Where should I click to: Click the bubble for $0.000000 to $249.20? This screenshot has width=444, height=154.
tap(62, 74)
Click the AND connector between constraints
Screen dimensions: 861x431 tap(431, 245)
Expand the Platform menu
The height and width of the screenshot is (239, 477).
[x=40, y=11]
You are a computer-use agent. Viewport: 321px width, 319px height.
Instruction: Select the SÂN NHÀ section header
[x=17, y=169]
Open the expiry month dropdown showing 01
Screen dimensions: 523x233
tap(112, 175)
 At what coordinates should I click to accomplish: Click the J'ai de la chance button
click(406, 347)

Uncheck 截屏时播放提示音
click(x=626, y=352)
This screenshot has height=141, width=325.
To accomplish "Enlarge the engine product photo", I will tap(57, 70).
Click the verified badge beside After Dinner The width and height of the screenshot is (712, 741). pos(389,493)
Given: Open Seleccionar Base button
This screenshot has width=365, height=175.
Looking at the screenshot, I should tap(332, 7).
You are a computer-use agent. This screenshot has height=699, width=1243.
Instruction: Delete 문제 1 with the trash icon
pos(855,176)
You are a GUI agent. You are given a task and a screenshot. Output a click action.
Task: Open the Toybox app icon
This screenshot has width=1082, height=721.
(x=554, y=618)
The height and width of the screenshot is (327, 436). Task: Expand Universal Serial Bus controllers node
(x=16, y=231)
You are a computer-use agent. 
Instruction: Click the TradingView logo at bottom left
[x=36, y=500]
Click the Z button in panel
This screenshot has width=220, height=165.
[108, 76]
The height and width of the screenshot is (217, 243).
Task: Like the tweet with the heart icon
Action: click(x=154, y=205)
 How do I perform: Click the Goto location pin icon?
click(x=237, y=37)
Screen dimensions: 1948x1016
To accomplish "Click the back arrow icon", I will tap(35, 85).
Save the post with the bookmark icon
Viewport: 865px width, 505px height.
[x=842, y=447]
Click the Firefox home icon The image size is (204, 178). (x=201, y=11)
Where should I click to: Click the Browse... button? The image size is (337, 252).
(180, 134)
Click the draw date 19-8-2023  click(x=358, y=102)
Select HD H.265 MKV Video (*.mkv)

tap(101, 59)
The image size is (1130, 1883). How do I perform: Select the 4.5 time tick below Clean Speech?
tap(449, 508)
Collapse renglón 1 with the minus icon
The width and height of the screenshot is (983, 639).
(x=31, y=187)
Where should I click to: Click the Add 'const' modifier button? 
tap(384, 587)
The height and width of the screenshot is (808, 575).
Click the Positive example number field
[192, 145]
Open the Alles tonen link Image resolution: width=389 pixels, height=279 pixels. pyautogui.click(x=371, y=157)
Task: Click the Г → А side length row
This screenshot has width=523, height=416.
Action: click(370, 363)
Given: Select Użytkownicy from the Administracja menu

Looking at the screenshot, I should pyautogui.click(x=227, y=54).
★ ★ ★ ★
■ **Your assignment**
Those lines of the records that contain the string "computer" should be identified and copied.

■ **Your solution**
You are a computer-use agent. Viewport: 321px width, 319px height.
You are a computer-use agent. This screenshot has height=699, width=1243.
You are a computer-use agent. 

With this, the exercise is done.